Aiden venait enfin de débarquer à terre après 21 heures de vol. Tout droit venu d’Allemagne, il avait sillonné la France et les pays de l’Est depuis bien trop d’années (des siècles...) pour passer inaperçu et pouvoir chasser sans éveiller les soupçons. La migration était donc nécessaire, une question de survie en somme, et le seul moyen d’espérer pouvoir revenir un Europe un jour, sans trop de grabuges, d’ici quelques années...ou décennies... Il leur avait tout de même laissé un dernier cadeau, en Suisse, dans une maison close assez réputée... A l’heure actuelle, les autorités devaient essayer de récolter des témoignages au sujet d’une attaque de loup. Bilan de cet incident : trois blessées graves qui ne devaient la vie qu’au sentiment de culpabilité d’Aiden. A moins que ce ne fut de la pitié ?
Pour le moment, le lycanthrope était fatigué et se souciait guère de ce qui pouvait bien se passer à des milliers de kilomètres d’ici. Il attendait que son bagage daigne apparaître sur le tapis roulant circulaire. Cette machine, extrayant vos effets personnels de la bouche infernale de l’aéroport, sonnait la libération...avec un suspens insoutenable. Par chance, cette latence ambiante ne dura pas pour Aiden et une dizaine d’autres voyageurs - heureusement, compte-tenu de son impatience - : un sac de voyage en toile noir, tout ce qu’il de plus classique, défila aux côtés de valises plus flashys. Etiqueté au nom de « NEUMOND » sur un papier plastifié en forme de croissant de lune, il aurait été difficile de confondre songea l’homme. D’un geste vif, Aiden agrippa l’objet et le souleva pour ramener la longue lanière sur son épaule. L’air contrarié qu’affichait probablement son visage quelques instants plus tôt se mua peu à peu en une expression de satisfaction et de soulagement. Cette sensation enfin reposante lui fit prendre conscience de l’état désastreux dans lequel il devait être après 21 heures d’avion. Un petit tour dans les toilettes afin de se rafraîchir ne serait pas du luxe !

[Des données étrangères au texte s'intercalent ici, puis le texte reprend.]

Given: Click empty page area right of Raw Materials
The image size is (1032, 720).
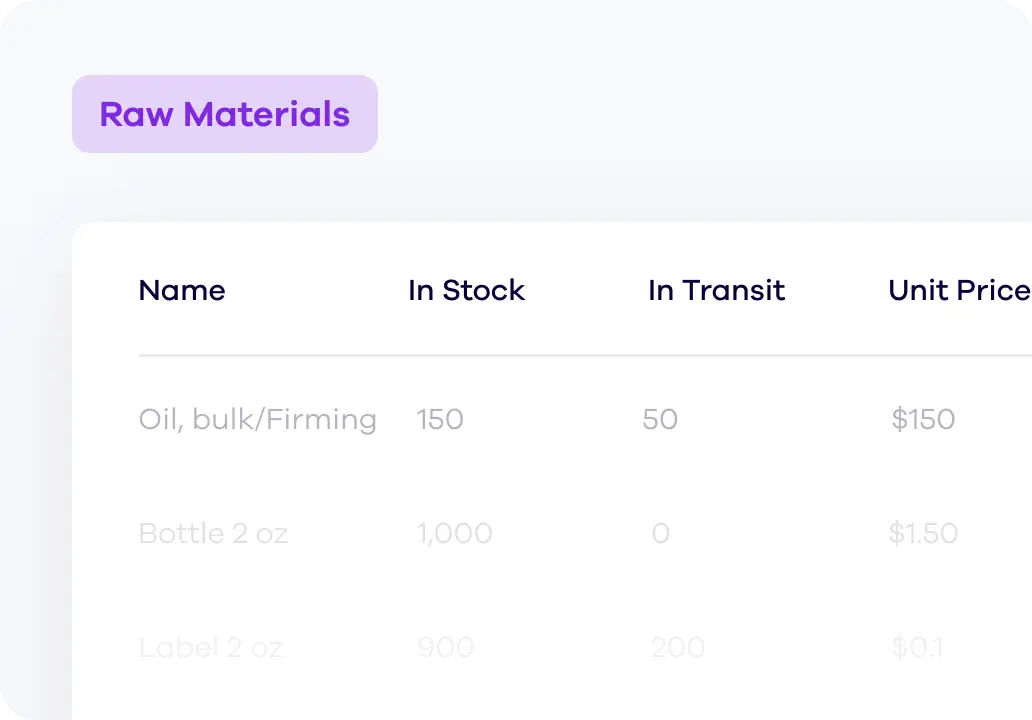Looking at the screenshot, I should [700, 114].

Aussitôt, le grand brun s’évertua à repérer le panneau « techniquement » commun à tous les pays qui indiquait les WC ( et pour certains, la délivrance).
Bordel...pas facile de se repérer avec tout ce monde... pensa-t-il.
Arrivé au beau milieu de la semaine, Aiden n’avait pas prévu une telle foule. Habitué à une population/fréquentation plus éparse en Occident, les nippons étaient clairement plus nombreux en terme de flux. Impossible pour lui de slalomer entre les individus avec sa rapidité et son habileté légendaires.
Non sans mal, il parvînt tout de même à atteindre son objectif, grognant de temps à autre contre ces stupides humains, incapables de respecter la notion d’espace vital. Soudainement accueilli dans un lieu blanc et gris, éclairé au néon, avec une forte odeur de javel, le loup soupira. Le bruit tonitruant des badauds et des roulettes martelant le sol s’était atténué en un claquement de porte. La coupure fut nette, hormis deux personnes à l’urinoir, silencieuses et pudiques, Aiden était en mesure de se placer devant les lavabos et l’immense miroir tout en longueur pour s’abreuver et s’humidifier le visage allègrement, sans sentir de regards indiscrets dans son dos. L’odorat sensible, il constata avec bonheur que son odeur corporelle n’avait pas évoluée ; il ne percevait que les senteurs fraîches et marines, bien que plus estompées, de son parfum. Ses cheveux avaient tenu le coup...enfin...ils avaient perdu leur docilité mais l’effet sauvage n’était pas synonyme d’effet débraillé. Non, finalement, son allure n’était pas si atroce. Seuls sa chemise à carreaux et son-t-shirt étaient des victimes : le tissu se détendait amplement et était froissé. Par réflexe, le reflet dans le miroir haussa les épaules, résigné face à la situation.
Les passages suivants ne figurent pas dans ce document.